Couple of stories bubbled up in the national media this weekend that echo trends we’ve covered here at Trouble in God’s Country.

First, The New York Times leads today’s edition with the best piece I’ve seen yet on the global fertility bust.

About five years ago I began to pick up on the fact that a steadily increasing number of Georgia counties were reporting more deaths than births. As the chart below shows, the number of counties reporting more deaths than births began to tick up around 2010 and has now risen pretty steadily through 2019, the latest year for which county-level birth and death data is available. All but a handful of these counties have been rural.

(The Georgia Department of Public Health should report 2020 data over the next month or so.)

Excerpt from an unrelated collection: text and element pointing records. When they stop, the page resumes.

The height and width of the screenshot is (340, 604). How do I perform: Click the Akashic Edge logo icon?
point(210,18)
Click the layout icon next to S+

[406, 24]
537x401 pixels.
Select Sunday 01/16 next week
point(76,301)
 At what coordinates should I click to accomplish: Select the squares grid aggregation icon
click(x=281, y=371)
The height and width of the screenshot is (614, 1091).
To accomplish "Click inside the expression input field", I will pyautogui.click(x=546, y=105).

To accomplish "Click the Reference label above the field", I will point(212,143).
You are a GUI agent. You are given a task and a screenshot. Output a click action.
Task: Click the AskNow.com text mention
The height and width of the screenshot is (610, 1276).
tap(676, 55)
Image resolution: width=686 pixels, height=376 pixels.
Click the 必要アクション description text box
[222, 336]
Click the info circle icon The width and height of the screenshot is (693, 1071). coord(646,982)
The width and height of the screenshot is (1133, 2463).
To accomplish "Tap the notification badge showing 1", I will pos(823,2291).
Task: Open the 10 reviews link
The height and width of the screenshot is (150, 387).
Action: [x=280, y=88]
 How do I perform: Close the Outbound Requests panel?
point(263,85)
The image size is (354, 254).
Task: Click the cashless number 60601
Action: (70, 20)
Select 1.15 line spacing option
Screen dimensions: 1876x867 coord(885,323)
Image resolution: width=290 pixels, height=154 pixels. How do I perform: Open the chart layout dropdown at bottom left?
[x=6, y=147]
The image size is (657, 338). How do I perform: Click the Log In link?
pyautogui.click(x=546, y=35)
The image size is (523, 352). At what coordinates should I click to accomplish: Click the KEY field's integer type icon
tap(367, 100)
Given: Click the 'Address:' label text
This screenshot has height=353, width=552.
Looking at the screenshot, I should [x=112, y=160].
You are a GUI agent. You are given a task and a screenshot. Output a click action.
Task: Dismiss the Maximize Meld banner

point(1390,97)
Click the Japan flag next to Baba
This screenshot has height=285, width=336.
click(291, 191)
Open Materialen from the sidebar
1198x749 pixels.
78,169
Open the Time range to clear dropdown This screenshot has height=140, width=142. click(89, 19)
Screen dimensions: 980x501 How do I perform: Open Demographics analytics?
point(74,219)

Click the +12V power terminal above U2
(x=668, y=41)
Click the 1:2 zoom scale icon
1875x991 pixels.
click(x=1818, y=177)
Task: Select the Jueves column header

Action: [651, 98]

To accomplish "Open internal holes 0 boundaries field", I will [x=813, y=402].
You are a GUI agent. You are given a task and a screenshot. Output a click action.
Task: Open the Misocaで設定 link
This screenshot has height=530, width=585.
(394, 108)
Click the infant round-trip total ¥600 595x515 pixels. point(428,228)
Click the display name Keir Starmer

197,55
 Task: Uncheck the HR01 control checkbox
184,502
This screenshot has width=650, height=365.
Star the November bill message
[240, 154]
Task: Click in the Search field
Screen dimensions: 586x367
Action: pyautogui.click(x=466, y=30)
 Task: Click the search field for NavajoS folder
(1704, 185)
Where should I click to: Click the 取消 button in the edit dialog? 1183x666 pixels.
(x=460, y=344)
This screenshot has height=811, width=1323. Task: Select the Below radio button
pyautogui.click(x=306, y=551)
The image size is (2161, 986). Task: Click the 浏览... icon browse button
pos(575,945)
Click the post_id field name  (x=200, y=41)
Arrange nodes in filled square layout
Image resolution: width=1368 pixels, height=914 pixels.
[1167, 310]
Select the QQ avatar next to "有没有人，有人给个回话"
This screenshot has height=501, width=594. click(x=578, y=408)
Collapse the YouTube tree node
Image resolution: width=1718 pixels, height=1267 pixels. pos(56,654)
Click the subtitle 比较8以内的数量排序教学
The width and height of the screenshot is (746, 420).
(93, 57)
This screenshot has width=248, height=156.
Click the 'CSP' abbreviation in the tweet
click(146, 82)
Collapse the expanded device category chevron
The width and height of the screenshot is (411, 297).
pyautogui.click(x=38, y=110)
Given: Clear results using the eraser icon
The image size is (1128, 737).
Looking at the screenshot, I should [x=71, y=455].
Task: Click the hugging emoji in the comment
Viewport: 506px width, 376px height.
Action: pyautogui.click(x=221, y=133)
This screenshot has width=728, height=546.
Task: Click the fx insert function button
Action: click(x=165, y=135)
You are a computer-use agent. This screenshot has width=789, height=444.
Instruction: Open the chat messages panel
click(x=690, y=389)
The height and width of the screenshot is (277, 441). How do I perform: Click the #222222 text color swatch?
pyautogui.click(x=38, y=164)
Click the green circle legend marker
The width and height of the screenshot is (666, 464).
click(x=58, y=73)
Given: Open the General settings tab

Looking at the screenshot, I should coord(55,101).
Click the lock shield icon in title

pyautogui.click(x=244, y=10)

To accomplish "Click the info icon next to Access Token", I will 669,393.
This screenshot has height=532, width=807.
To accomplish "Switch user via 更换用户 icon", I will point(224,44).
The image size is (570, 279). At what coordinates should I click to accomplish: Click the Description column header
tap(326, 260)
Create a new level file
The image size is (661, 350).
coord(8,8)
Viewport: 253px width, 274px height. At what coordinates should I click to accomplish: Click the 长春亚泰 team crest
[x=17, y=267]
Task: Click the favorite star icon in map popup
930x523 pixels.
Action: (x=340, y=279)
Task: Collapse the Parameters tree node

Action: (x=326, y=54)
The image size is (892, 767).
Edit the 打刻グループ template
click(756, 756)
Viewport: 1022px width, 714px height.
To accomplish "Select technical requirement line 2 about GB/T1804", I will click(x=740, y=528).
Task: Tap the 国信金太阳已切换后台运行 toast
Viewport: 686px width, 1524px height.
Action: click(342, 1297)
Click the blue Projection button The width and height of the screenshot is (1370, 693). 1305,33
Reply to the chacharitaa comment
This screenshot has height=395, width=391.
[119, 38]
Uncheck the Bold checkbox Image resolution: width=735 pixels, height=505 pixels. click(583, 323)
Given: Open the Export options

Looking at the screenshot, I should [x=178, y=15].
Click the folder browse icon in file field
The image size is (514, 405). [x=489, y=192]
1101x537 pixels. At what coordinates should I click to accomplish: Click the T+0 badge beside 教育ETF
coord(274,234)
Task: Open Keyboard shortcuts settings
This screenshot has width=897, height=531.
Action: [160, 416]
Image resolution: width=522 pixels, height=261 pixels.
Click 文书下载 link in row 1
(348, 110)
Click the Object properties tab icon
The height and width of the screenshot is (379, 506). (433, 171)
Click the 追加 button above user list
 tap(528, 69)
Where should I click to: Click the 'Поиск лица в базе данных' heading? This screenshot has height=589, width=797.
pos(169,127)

At the time, my focus was exclusively on Georgia and I didn’t know what was driving the change. Not long after first noticing that trend, though, I began to see it as part of a larger pattern of adverse economic, education, and population health trends that were slamming rural Georgia. Given the timing, my conclusion has been that these were trends were “aftershocks” from the Great Recession that hit in 2008 and ’09.

I still think that’s the case, but I’m not sure it explains the global nature of the baby bust. The Times piece suggests, without going into any detail, that the global phenomenon is also largely rural, but it doesn’t take much of a stab at possible causes.

It also suggests that Africa has probably the world’s highest fertility rate, which mirrors another of my TIGC findings: that the pattern of more deaths than births here in Georgia is largely among whites. I touched on this toward the bottom of the last piece I wrote about this: “While 78 counties recorded more overall deaths than births, 103 counties reported more White deaths than White births; only 48 counties reported more Black deaths than Black births.”

I’ve been meaning to loop back to that data point but never have; this gives me another reason to revisit the subject.

The other story that caught my eye this weekend was also in the Times — this report on a movement by a handful of counties in rural eastern Oregon to secede from Oregon and join Idaho.

This mirrors periodic grumbling from south of the gnat line here in Georgia. The most recent instance I’m aware of was a ballot question put to Pierce County Republicans in 2018. It asked whether the hundred-plus “counties South of Macon (should) join together to form the 51st state of South Georgia.” In a stunning display of good sense, Pierce County Republicans rejected that idea by better than two-to-one.

In most respects, the Oregon story is just another example of the urban-rural divide in American politics. It’s similar to the Georgia situation in that Oregon has one overwhelmingly dominant urban area — Portland — whose growth and economic prosperity is outstripping the rest of the state. It’s different, however, in that Portland already dominates the state’s politics, whereas, here in Georgia, Metro Atlanta is just on the cusp of doing so.

In Oregon, rural conservatives are yowling about the liberal policies coming out of Portland and the Democratic-controlled state legislature. Here in Georgia, the rural areas are still holding their own, if only narrowly.

Once this year’s final Census numbers are in, the reapportionment of congressional and legislative seats that will follow will inevitably push more political power into Metro Atlanta — no matter how effective at gerrymandering the Republicans now in command of the General Assembly prove to be.

One topic to watch is the effect reapportionment has on Georgia’s urban-rural tensions. Secession may be a long shot, but it will be interesting to see whether newly empowered urban and suburban legislative delegations (both Democrats and Republicans) begin to revisit funding formulas that have long favored rural Georgia — and how rural Georgia responds to any such development.